== TASK PROMPT ==
Tell how many lines of the material below hold "Garut". The reply is that number alone.
(SOURCE MATERIAL Opens)
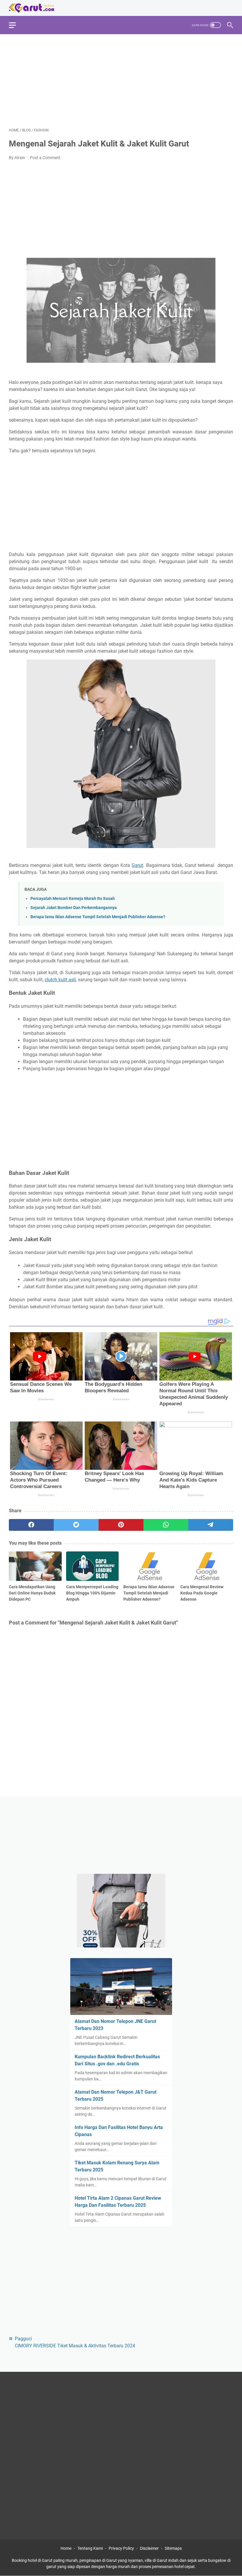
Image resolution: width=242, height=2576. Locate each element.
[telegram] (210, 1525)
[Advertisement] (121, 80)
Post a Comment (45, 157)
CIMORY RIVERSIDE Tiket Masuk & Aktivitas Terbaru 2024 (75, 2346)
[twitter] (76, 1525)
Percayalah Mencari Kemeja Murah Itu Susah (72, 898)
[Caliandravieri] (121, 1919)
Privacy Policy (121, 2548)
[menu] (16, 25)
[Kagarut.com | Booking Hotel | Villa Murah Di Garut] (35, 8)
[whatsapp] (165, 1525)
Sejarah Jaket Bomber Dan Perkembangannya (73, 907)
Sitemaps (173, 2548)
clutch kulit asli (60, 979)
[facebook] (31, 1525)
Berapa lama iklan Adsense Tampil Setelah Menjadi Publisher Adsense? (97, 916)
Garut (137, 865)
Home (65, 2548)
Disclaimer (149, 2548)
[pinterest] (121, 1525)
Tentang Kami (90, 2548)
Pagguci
(SOURCE MATERIAL Closes)
(SOURCE MATERIAL Opens)
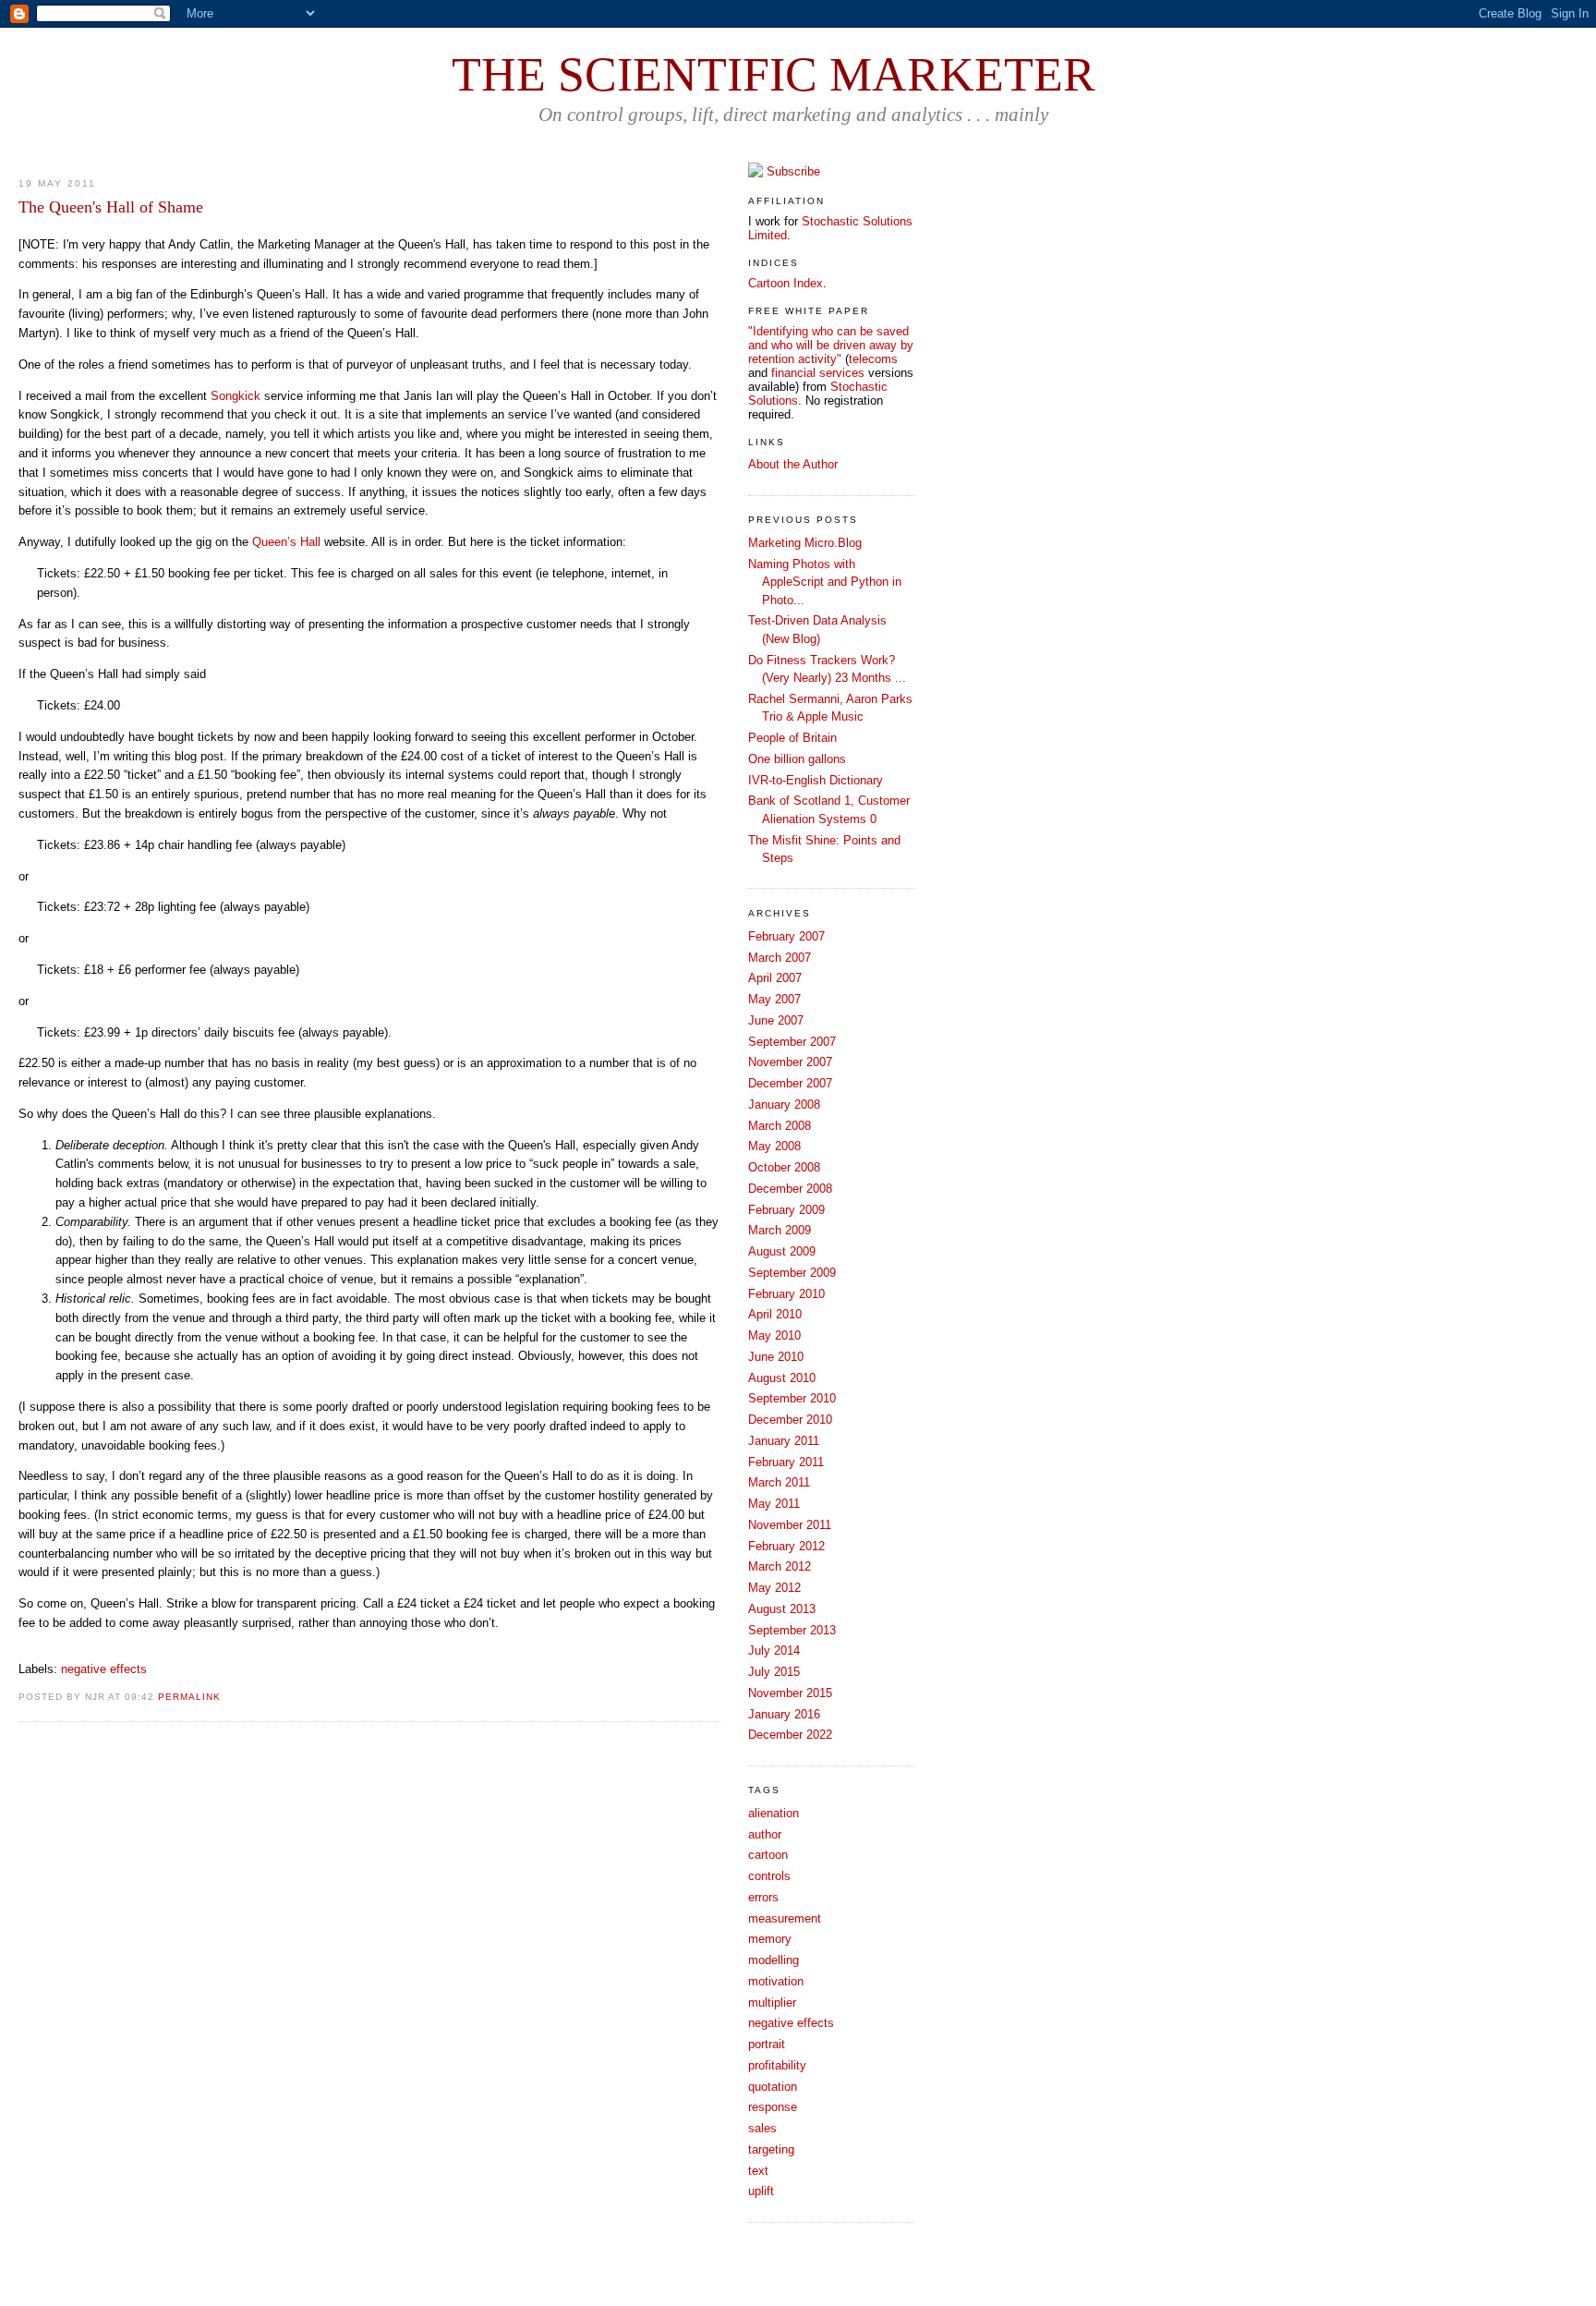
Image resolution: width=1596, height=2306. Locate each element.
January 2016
(SOURCE MATERIAL Closes)
== OUTPUT ==
2